Re: To GPU or not to GPU

Postby Napoleon » Mon Dec 19, 2011 4:26 pm

Welcome to the forum, Madcap.

SMP performance is very sensitive about load balancing. It runs only as fast as its slowest thread, so if you slow even one SMP thread down with e.g GPU client, it will slow down the whole SMP process. AMD GPU folding needs a considerable amount of processing time on one of the CPUcores, which should explain the dramatic SMP slowdown.

One option is to run SMP:3 and uniprocessor+GPU on the remaining CPUcore.
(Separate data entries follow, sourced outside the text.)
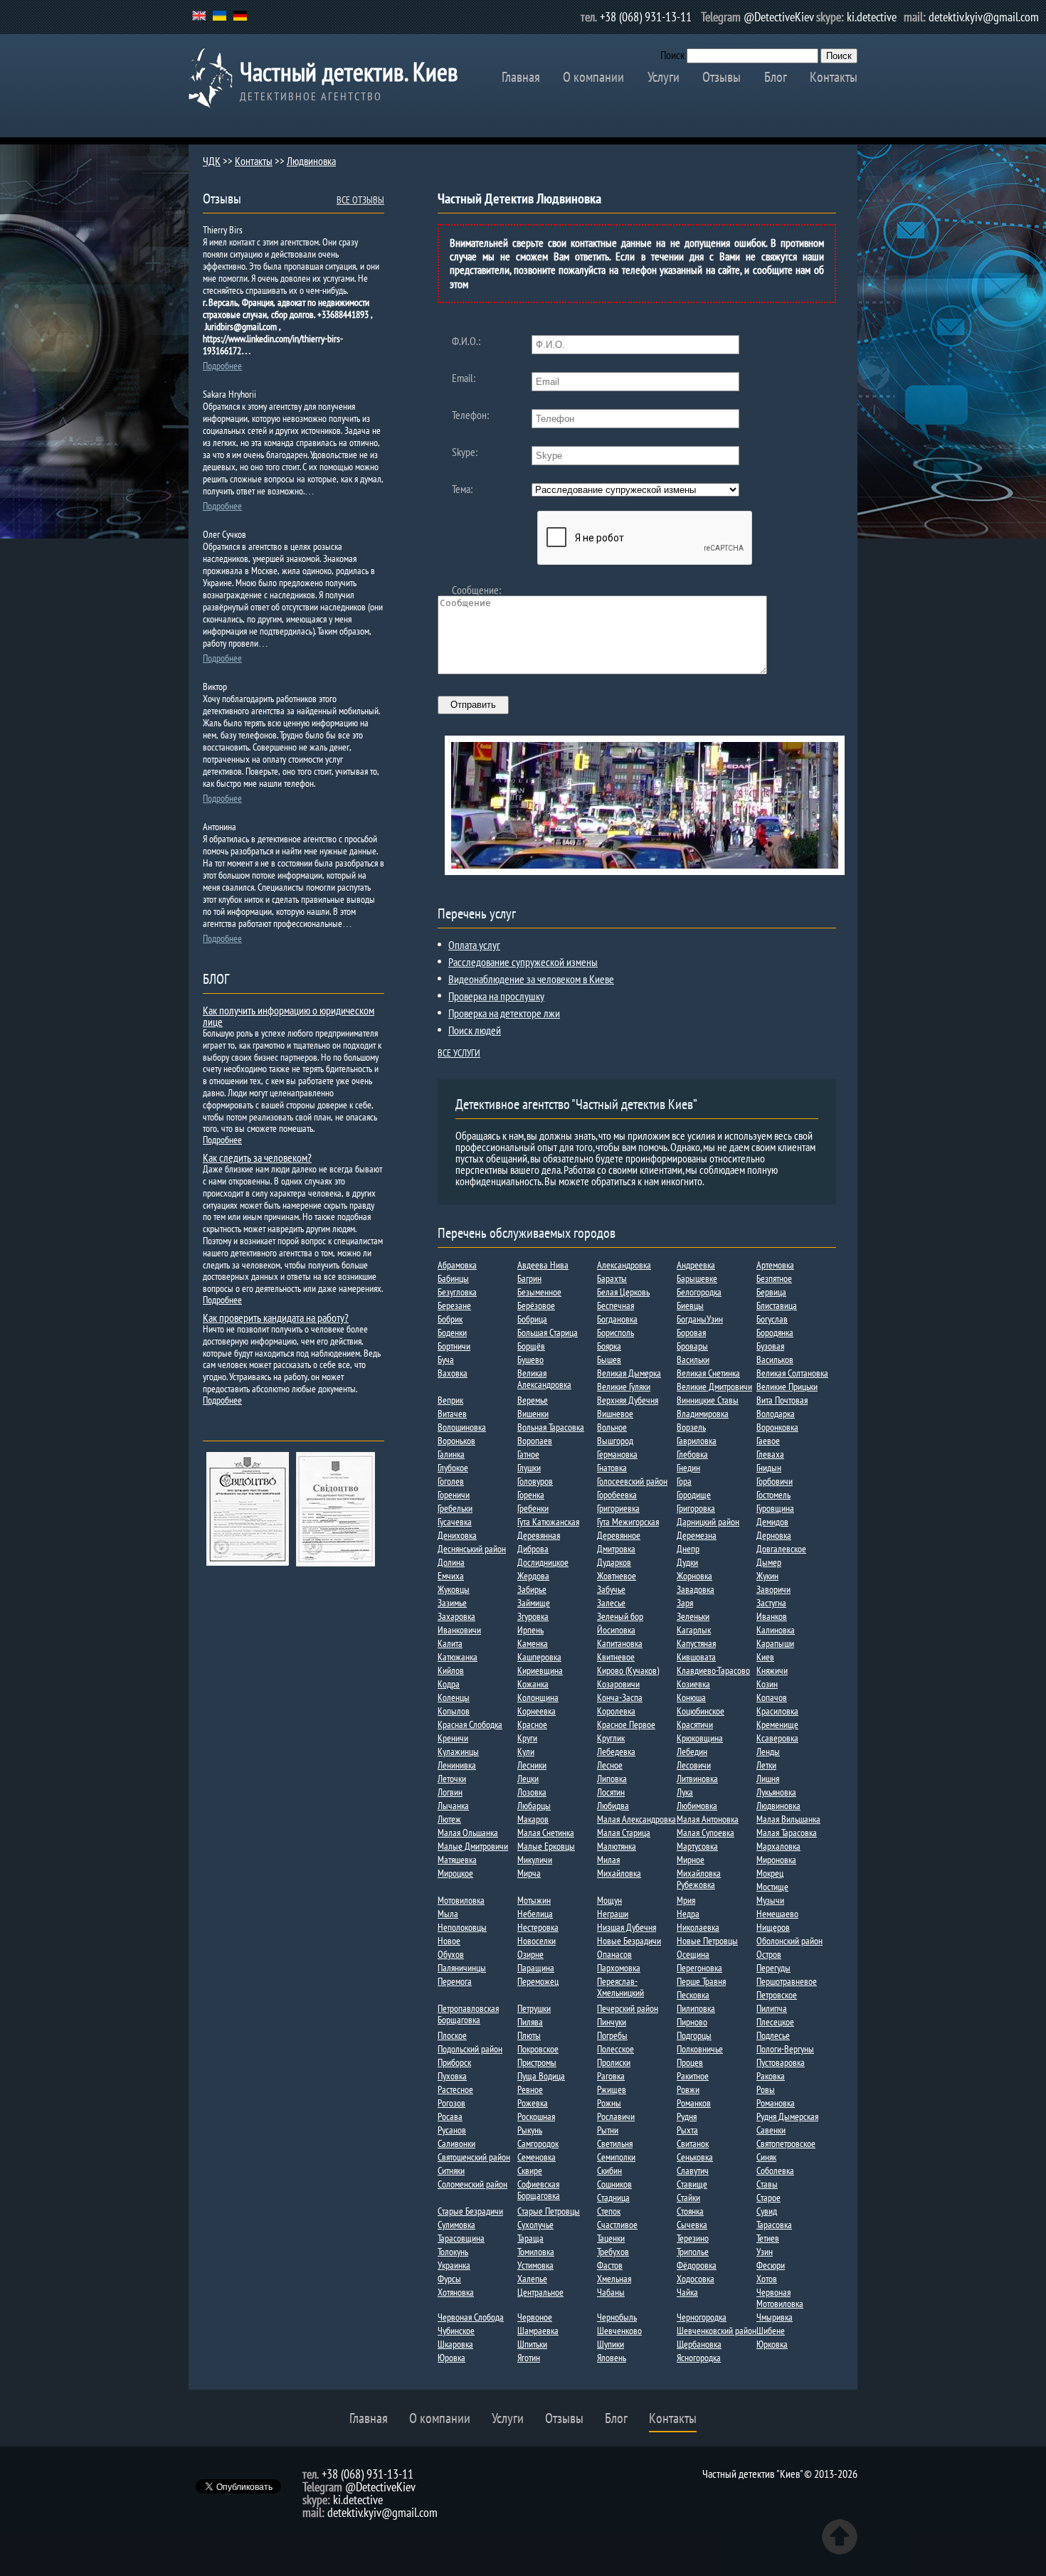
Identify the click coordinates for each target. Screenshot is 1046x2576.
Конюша (691, 1697)
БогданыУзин (700, 1319)
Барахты (612, 1278)
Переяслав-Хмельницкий (620, 1987)
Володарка (775, 1413)
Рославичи (616, 2116)
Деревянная (538, 1535)
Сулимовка (456, 2224)
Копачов (771, 1697)
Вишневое (615, 1413)
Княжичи (772, 1670)
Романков (694, 2103)
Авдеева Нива (543, 1264)
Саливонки (456, 2143)
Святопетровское (785, 2143)
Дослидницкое (543, 1562)
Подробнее (222, 366)
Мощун (609, 1900)
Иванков (771, 1616)
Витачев (452, 1413)
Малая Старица (623, 1832)
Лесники (531, 1765)
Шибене (770, 2330)
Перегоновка (699, 1967)
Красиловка (777, 1711)
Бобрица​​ (532, 1319)
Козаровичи (618, 1683)
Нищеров (773, 1927)
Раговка (611, 2075)
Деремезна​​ (697, 1535)
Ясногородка (699, 2357)
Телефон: (470, 414)
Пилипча (771, 2008)
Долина (451, 1562)
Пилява (530, 2021)
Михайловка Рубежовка (699, 1879)
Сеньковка (695, 2157)
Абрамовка (457, 1264)
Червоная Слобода (471, 2317)
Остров (768, 1954)
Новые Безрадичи (629, 1940)
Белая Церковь (623, 1292)
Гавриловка (697, 1440)
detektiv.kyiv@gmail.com (984, 17)
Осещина (693, 1954)
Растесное (455, 2089)
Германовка (617, 1454)
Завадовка (695, 1589)
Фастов (610, 2265)
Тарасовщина (461, 2238)
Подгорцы (694, 2035)
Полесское (615, 2048)
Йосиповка (616, 1629)
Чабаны (611, 2292)
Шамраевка (538, 2330)
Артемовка (775, 1264)
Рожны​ (609, 2103)
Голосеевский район (632, 1481)
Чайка (687, 2292)
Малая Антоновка (708, 1819)
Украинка (454, 2265)
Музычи (770, 1900)
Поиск (672, 55)
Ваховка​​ (452, 1373)
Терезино (693, 2238)
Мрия (686, 1900)
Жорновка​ (694, 1575)
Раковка (770, 2075)
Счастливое (617, 2224)
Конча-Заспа (620, 1697)
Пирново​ (692, 2021)
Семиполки (616, 2157)
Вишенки (533, 1413)
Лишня (767, 1778)
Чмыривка (774, 2317)
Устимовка (535, 2265)
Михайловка (619, 1873)
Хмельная (614, 2278)
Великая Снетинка (708, 1373)
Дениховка (457, 1535)
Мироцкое (455, 1873)
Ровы (765, 2089)
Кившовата (696, 1656)
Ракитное (693, 2075)
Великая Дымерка (629, 1373)
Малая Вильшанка (788, 1819)
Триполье (693, 2251)
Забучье (611, 1589)
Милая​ (608, 1859)
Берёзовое (536, 1305)
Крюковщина (700, 1738)
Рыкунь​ (529, 2130)
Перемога (455, 1981)
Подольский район (470, 2048)
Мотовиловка (461, 1900)
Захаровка (456, 1616)
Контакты (833, 77)
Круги (527, 1738)
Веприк (450, 1400)
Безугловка (457, 1292)
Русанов (452, 2130)
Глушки (529, 1467)
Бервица (771, 1292)
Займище (533, 1602)
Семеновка (536, 2157)
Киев (765, 1656)
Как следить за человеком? (257, 1157)
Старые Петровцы (548, 2211)
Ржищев (611, 2089)
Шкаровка (455, 2344)
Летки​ (766, 1765)
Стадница (613, 2197)
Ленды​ (768, 1751)
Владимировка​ (703, 1413)
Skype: (464, 451)
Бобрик (450, 1319)
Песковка (693, 1994)
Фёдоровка (697, 2265)
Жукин (767, 1575)
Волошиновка (462, 1427)
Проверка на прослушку (496, 996)
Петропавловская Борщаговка (468, 2014)
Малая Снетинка (545, 1832)
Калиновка (775, 1629)
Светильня (615, 2143)
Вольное (612, 1427)
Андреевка (696, 1264)
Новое (449, 1940)
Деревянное (618, 1535)
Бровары (692, 1346)
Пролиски (613, 2062)
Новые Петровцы (707, 1940)
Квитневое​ (616, 1656)
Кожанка (533, 1683)
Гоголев (451, 1481)
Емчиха (451, 1575)
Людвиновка (778, 1805)
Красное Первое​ (626, 1724)
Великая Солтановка (792, 1373)
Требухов (613, 2251)
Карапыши (775, 1643)
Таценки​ (611, 2238)
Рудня (687, 2116)
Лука (685, 1792)
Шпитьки (532, 2344)
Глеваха (770, 1454)
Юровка (451, 2357)
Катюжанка (457, 1656)
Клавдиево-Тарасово (713, 1670)
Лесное (610, 1765)
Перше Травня (701, 1981)
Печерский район (627, 2008)
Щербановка (699, 2344)
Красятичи (695, 1724)
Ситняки (451, 2170)
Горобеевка (617, 1494)
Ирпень (530, 1629)
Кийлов (451, 1670)
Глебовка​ (692, 1454)
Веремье (532, 1400)
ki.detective (872, 17)
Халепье (532, 2278)
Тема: (462, 488)
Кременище (777, 1724)
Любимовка (697, 1805)
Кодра (449, 1683)
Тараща (530, 2238)
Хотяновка (456, 2292)
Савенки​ (771, 2130)
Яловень (611, 2357)
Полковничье (700, 2048)
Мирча (529, 1873)
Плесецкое (775, 2021)
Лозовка (531, 1792)
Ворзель (691, 1427)
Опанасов (614, 1954)
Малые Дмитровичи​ (473, 1846)
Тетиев (767, 2238)
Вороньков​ (456, 1440)
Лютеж (449, 1819)
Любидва (613, 1805)
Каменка (532, 1643)
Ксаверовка (777, 1738)
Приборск (454, 2062)
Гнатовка (612, 1467)
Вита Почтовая (782, 1400)
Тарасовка (774, 2224)
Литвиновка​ (697, 1778)
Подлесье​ (773, 2035)
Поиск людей (474, 1030)
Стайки (688, 2197)
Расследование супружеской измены (523, 962)
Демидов (772, 1521)
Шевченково (619, 2330)
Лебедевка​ (616, 1751)
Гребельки (455, 1508)
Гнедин (688, 1467)
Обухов (451, 1954)
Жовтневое (616, 1575)
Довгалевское (781, 1548)
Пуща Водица (541, 2075)
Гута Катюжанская (548, 1521)
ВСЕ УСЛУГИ (459, 1052)
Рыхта (687, 2130)
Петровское (776, 1994)
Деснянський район (472, 1548)
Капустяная (696, 1643)
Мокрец (769, 1873)
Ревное (530, 2089)
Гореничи (454, 1494)
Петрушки (534, 2008)
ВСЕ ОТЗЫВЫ (360, 200)
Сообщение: (476, 589)
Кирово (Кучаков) (628, 1670)
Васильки (693, 1359)
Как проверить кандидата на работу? (276, 1317)
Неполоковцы (462, 1927)
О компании (593, 77)
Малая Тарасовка (786, 1832)
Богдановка (617, 1319)
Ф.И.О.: (466, 340)
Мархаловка (778, 1846)
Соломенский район (472, 2184)
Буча (446, 1359)
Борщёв (531, 1346)
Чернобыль (617, 2317)
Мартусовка (697, 1846)
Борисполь (615, 1332)
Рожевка (532, 2103)
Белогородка (699, 1292)
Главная (521, 77)
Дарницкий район (708, 1521)
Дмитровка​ (616, 1548)
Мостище (772, 1886)
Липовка (612, 1778)
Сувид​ (766, 2211)
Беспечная (615, 1305)
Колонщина (538, 1697)
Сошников (614, 2184)
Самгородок (538, 2143)
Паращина (535, 1967)
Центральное (540, 2292)
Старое (768, 2197)
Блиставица (776, 1305)
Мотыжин (534, 1900)
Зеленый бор (620, 1616)
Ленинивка (457, 1765)
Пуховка (452, 2075)
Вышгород (615, 1440)
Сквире (529, 2170)
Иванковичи (459, 1629)
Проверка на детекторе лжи (504, 1013)
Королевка (616, 1711)
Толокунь (453, 2251)
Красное (532, 1724)
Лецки (528, 1778)
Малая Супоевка (705, 1832)
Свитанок (693, 2143)
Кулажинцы (458, 1751)
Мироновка (776, 1859)
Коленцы (454, 1697)
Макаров (533, 1819)
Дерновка (773, 1535)
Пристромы (536, 2062)
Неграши (612, 1913)
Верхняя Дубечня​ (627, 1400)
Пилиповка (696, 2008)
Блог (775, 77)
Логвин (450, 1792)
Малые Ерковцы (546, 1846)
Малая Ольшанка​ (468, 1832)
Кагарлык (694, 1629)
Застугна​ (771, 1602)
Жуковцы (454, 1589)
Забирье (531, 1589)
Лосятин (611, 1792)
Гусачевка (455, 1521)
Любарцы (534, 1805)
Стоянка (690, 2211)
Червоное (534, 2317)
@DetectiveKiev (779, 17)
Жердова (533, 1575)
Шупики (610, 2344)
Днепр (688, 1548)
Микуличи (534, 1859)
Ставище (692, 2184)
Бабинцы (453, 1278)
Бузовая (770, 1346)
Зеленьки (693, 1616)
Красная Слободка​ (470, 1724)
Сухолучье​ (535, 2224)
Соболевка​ (775, 2170)
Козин (767, 1683)
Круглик (611, 1738)
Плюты (529, 2035)
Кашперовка (539, 1656)
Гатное (528, 1454)
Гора (684, 1481)
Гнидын (768, 1467)
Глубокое (453, 1467)
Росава (450, 2116)
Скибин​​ (609, 2170)
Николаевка (698, 1927)
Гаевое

Configure the GPU client/slot to have "slightly higher" priority than the SMP and uniprocessor cores. The SMP+uniproc cores will keep your CPU 100% utilized at all times, and the "slightly higher" priority on GPU core will (hopefully) steal cycles only from the uniprocessor core when it is running. When the GPU core is paused, uniprocessor will take 100% of the idle cycles on the remaining free core.

NOTE: for optimal results, you may need to install and configure some 3rd party utility which will enforce core priorities and CPU affinities for you in the background. I personally like Process Lasso. Using ProLasso as an example, I'd enforce SMP:3 (FahCore_a*.exe) to "affinity 1;2;3" and "Below Normal" priority, uniprocessor FAHcore (FahCore_78.exe) to "affinity 0" and "Low" priority, and finally GPU core (FahCore_1*.exe) to "affinity 0" and "Below Normal" priority.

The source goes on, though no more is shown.